[WORK REQUIRED] An acceptable answer repeats exactly the line with "[Subscribe] (295, 578)" and each line after it through the end of the entries, and includes nothing else.

__________

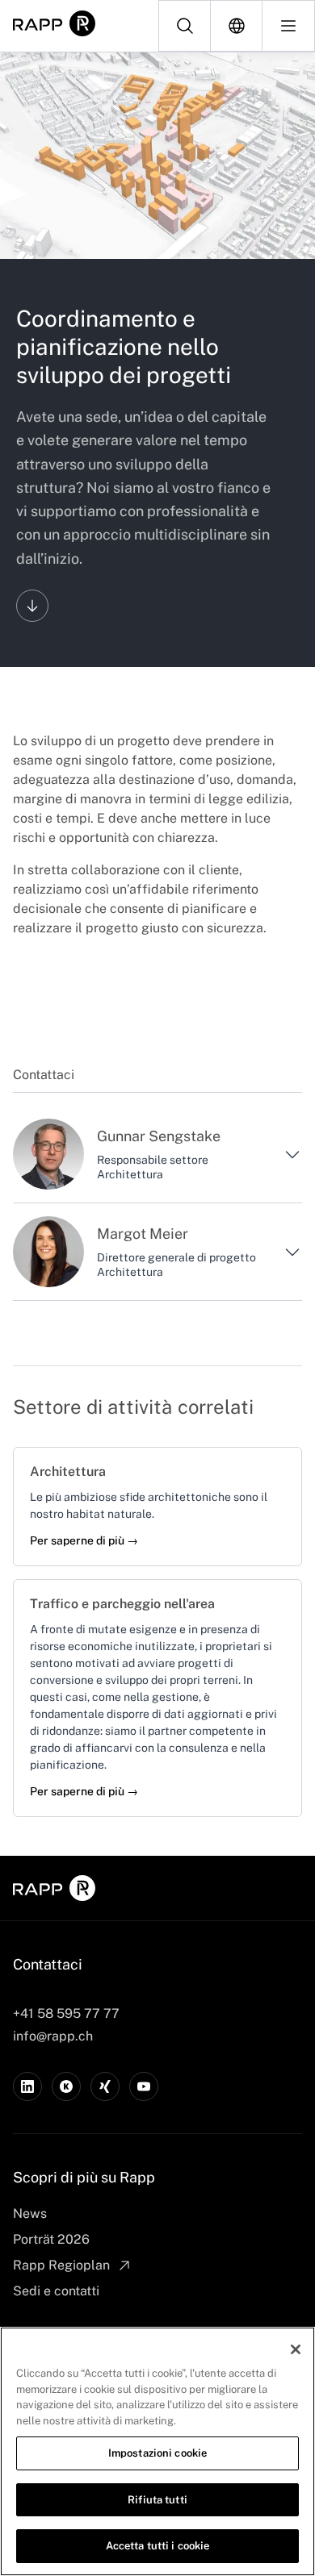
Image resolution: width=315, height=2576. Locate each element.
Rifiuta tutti (157, 2500)
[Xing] (105, 2086)
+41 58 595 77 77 (66, 2013)
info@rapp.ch (53, 2036)
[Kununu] (66, 2086)
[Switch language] (236, 26)
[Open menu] (288, 26)
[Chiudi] (295, 2349)
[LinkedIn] (27, 2086)
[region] (157, 2451)
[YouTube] (143, 2086)
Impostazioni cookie (157, 2453)
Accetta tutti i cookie (158, 2546)
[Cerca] (185, 26)
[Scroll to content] (32, 606)
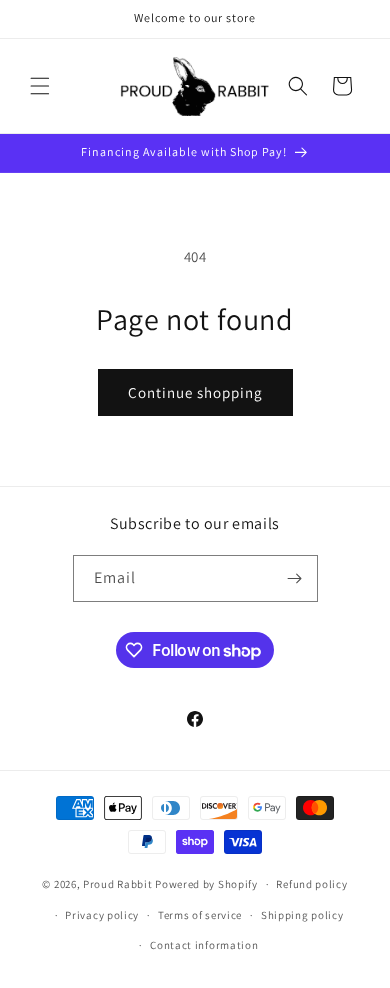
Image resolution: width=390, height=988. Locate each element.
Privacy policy (102, 915)
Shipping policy (302, 915)
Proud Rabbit (117, 884)
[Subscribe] (295, 578)
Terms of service (200, 915)
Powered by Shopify (206, 884)
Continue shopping (195, 392)
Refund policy (311, 884)
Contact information (204, 945)
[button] (40, 86)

__________

[RESPONSE AREA]
[Subscribe] (295, 578)
Terms of service (200, 915)
Powered by Shopify (206, 884)
Continue shopping (195, 392)
Refund policy (311, 884)
Contact information (204, 945)
[button] (40, 86)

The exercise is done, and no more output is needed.